Peter Pan vole vers La Pléiade !
Si tout le monde connaît Peter Pan, qui se souvient que le nom de son créateur est James Matthew Barrie ? La présentation de Gallimard pour ce nouveau volume de La Pléiade nous éclaire : Le personnage apparaît au sein d’une sorte de conte pour enfants inséré au cœur d’un roman pour adultes, Le Petit Oiseau blanc (1902). Dès 1904, Peter fait ses débuts sur les planches, en compagnie de la fée Clochette, du capitaine Crochet et des autres figures d’un pays imaginaire, le Neverland. La pièce s’intitule Peter Pan ou le Petit Garçon qui ne voulait pas grandir. Deux ans plus tard, les chapitres du roman de 1902 où figure ce jeune héros sont repris sous le titre Peter Pan dans les jardins de Kensington en un volume orné de planches d’Arthur Rackham. En 1911, un nouveau roman, Peter et Wendy, réorganise et complète l’histoire portée à la scène et restée inédite. Barrie ne publia qu’en 1928 sa pièce dont il a retouché le texte pendant plus de vingt ans. Toujours jouée avec succès sur les scènes anglophones, elle restait jusqu’ici confidentielle en français.
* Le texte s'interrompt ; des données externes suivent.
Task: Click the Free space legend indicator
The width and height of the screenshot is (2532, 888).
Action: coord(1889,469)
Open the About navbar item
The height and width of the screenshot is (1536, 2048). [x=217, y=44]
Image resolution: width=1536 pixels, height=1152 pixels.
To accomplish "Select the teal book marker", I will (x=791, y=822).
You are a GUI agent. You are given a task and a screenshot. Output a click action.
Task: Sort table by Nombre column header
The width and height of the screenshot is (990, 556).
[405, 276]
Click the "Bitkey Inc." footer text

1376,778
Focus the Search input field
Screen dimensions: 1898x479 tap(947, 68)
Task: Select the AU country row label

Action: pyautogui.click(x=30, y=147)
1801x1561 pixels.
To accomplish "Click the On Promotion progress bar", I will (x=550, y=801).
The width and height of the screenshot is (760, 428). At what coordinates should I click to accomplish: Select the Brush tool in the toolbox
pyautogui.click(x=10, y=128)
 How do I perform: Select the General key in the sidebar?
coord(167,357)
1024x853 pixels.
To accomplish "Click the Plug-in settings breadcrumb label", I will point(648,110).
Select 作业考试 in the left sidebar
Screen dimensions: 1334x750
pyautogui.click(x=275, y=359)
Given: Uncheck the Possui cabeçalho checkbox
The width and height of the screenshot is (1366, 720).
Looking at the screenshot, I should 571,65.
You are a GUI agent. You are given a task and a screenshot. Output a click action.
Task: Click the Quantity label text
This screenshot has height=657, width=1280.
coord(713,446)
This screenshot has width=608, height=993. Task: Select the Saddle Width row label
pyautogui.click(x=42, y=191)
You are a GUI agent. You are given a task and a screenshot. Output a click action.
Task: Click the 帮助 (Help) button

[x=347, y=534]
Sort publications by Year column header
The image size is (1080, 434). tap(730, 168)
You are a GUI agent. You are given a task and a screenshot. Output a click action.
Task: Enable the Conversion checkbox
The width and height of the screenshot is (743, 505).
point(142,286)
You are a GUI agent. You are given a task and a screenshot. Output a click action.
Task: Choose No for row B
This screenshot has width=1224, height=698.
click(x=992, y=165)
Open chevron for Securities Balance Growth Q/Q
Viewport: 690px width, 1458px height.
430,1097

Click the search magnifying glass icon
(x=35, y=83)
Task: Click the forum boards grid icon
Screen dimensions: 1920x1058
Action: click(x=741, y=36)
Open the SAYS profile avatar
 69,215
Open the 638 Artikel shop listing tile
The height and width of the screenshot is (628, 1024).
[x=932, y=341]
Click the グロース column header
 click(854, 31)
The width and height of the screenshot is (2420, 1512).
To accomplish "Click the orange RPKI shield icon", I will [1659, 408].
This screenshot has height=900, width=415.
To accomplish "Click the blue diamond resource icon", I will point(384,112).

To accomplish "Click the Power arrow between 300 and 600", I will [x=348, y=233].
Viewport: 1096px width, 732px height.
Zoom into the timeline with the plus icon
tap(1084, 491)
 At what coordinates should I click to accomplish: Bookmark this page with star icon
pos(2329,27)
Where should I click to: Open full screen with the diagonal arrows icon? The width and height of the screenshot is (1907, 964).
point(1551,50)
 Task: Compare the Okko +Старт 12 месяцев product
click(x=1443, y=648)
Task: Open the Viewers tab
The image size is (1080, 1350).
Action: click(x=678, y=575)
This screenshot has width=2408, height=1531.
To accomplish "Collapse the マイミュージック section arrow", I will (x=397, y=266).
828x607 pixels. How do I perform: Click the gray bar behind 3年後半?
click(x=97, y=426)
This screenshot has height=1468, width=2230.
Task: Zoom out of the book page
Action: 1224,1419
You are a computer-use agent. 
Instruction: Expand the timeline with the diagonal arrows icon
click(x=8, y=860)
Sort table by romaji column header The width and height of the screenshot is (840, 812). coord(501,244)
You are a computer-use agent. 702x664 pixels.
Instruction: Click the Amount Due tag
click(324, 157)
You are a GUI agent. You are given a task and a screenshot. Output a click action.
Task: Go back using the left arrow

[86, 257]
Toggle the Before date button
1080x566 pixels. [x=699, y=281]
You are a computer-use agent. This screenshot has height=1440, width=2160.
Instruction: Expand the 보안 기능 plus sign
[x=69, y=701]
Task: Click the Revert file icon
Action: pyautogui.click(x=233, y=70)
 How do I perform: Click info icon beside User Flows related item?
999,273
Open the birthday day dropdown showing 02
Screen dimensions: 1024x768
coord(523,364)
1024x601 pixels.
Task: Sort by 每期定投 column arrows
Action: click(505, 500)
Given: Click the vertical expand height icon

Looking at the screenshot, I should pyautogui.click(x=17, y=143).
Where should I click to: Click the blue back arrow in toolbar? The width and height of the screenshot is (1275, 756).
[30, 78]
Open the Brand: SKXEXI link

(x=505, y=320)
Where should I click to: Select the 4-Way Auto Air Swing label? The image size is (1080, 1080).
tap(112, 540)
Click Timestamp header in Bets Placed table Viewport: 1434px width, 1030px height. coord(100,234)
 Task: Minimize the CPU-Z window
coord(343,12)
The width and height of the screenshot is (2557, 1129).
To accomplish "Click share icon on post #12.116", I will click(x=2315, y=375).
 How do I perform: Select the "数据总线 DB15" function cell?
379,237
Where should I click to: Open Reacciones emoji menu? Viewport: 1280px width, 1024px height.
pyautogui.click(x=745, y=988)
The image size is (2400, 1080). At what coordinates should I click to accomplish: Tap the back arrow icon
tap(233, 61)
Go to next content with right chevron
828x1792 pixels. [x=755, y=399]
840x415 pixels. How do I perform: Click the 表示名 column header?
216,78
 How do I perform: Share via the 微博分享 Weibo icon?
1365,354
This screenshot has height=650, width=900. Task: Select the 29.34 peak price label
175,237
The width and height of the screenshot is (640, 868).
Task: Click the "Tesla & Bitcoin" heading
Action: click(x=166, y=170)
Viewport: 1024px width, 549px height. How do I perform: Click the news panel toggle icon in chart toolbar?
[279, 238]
Ce nouvel titre qui enrichit la Bibliothèque de la Pléiade (n° 684) présente dans des traductions nouvelles les textes participant du mythe de Peter Pan – dont certains étaient restés inédits du vivant de l’auteur – et les accompagne d’importants dossiers iconographiques.
Edition établie par Jean-Michel Départs et Philippe Forest avec la collaboration de Cornelius Crowley. Elle contient plusieurs textes sur 1168 pages (69€) : Les petits naufragés ; Le petit oiseau blanc ; Peter Pan ou le Petit Garçon qui ne voulait pas grandir ; Une fois Wendy adulte ; Anon, pièce de théâtre et autres textes ; Peter et Wendy ; Le problème avec Peter Pan ; Le Capitaine Crochet à Eton.